▶ ABOUT THIS EXERCISE:
Ignoring every picture, return the lines of the listing below word for word, from the line that holds "Expand the dropdown" through the line that holds "Open the William C. Bradford display name".

▶ RECORDED DATA:

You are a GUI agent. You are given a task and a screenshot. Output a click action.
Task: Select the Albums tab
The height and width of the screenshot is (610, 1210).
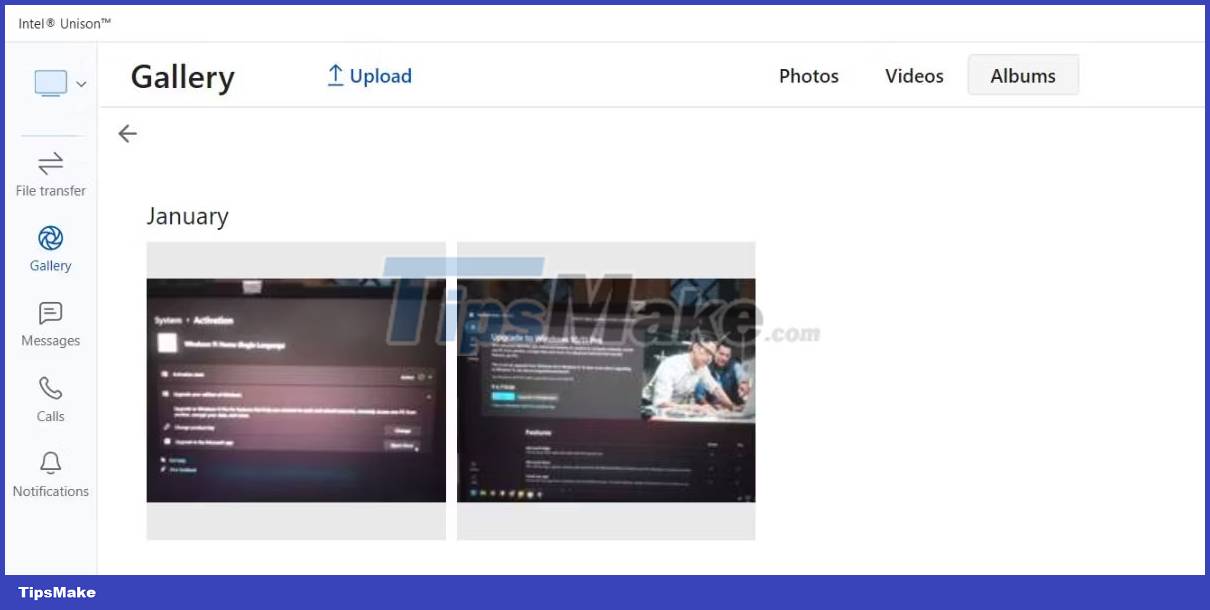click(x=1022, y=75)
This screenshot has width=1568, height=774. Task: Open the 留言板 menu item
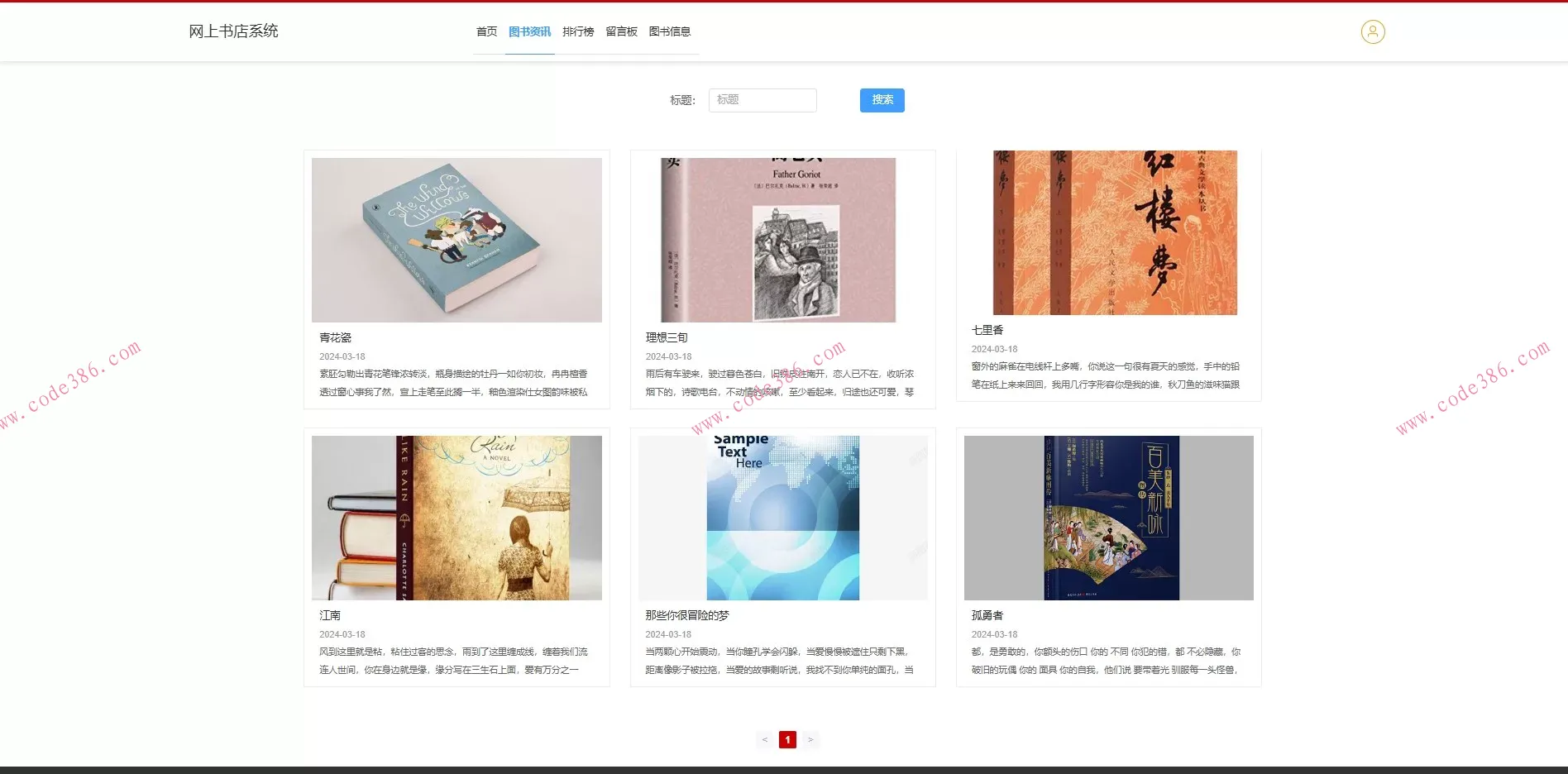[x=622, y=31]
...
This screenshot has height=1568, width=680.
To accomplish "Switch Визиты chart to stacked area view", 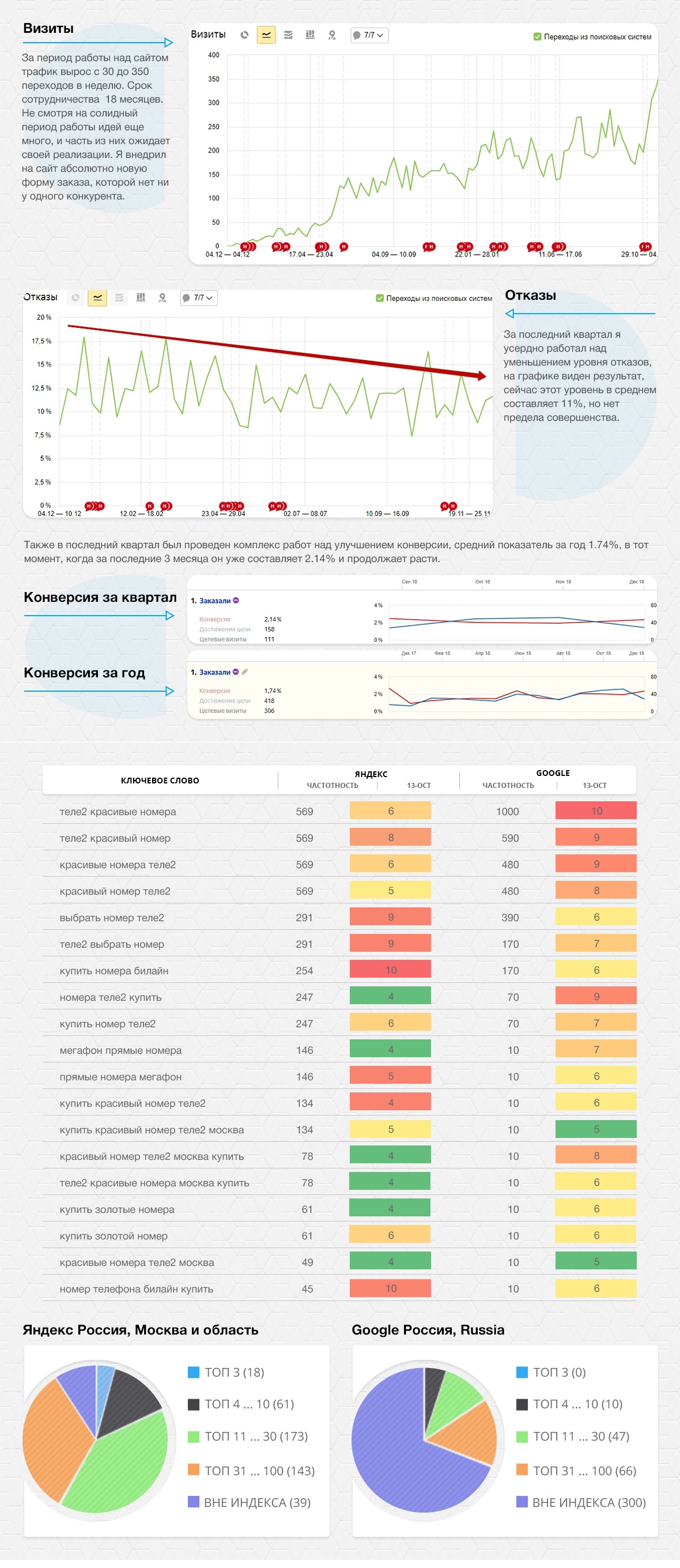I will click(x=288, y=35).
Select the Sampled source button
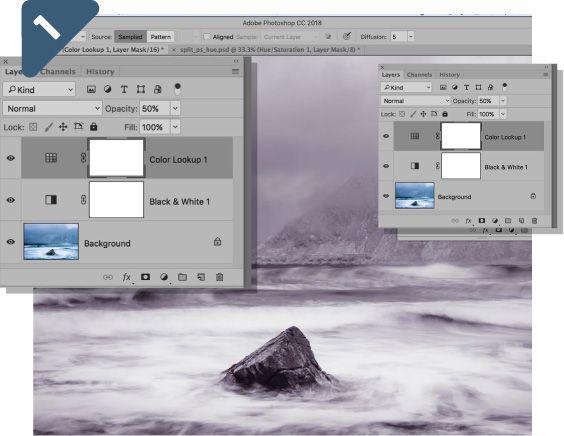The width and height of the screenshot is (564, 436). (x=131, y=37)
--
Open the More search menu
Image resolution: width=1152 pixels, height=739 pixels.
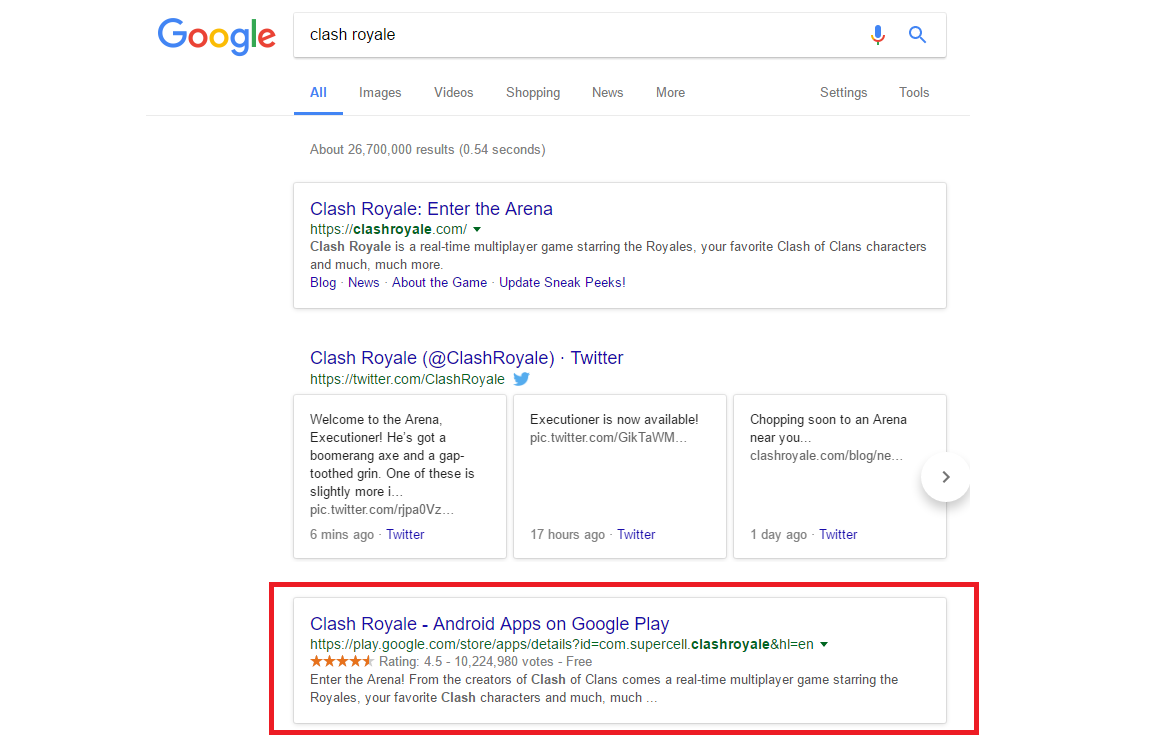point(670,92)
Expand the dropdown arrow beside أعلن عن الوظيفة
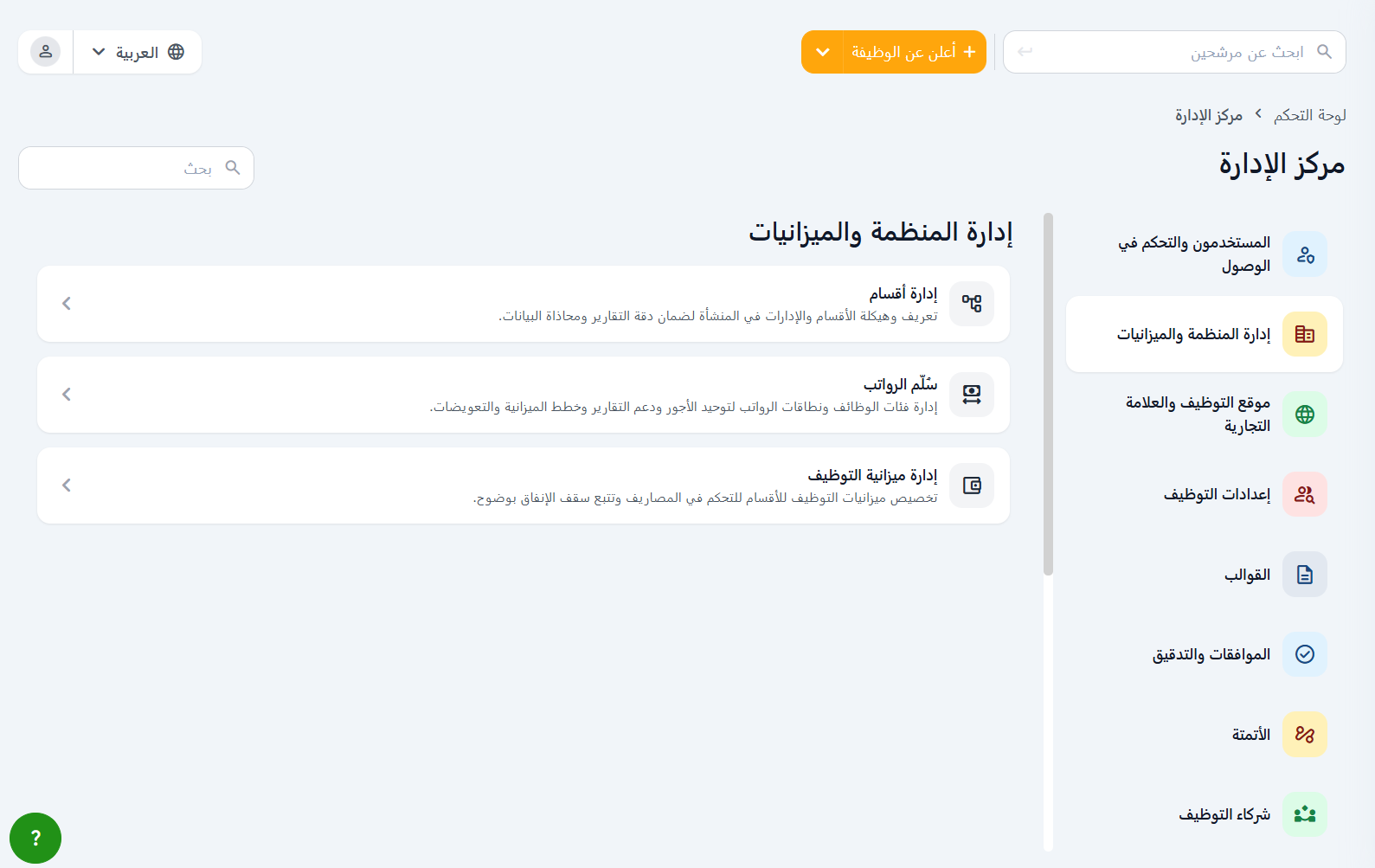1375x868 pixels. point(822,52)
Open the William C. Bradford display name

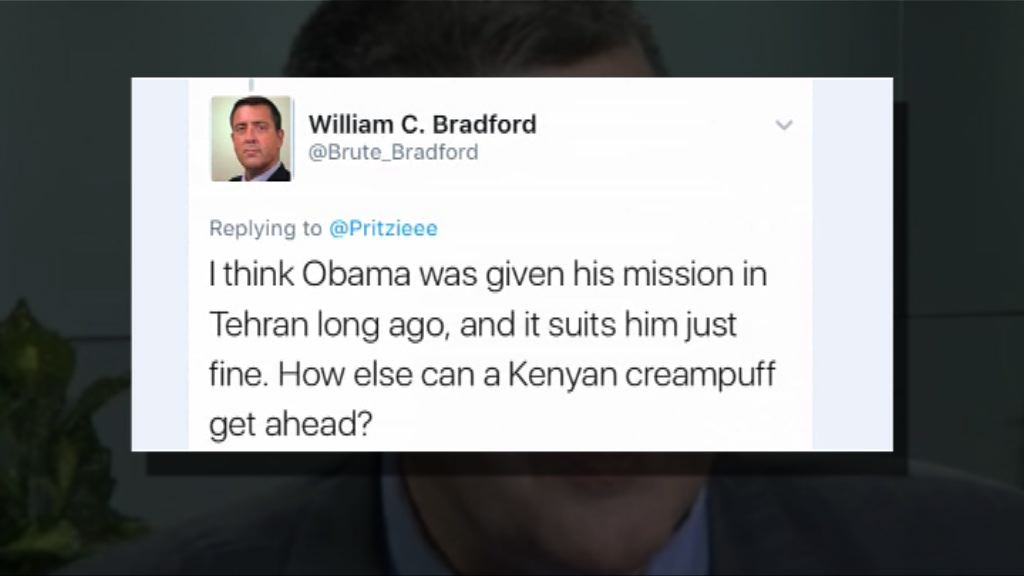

▶ TASK OUTPUT:
Expand the dropdown arrow beside أعلن عن الوظيفة
1375x868 pixels. point(822,52)
Open the William C. Bradford display name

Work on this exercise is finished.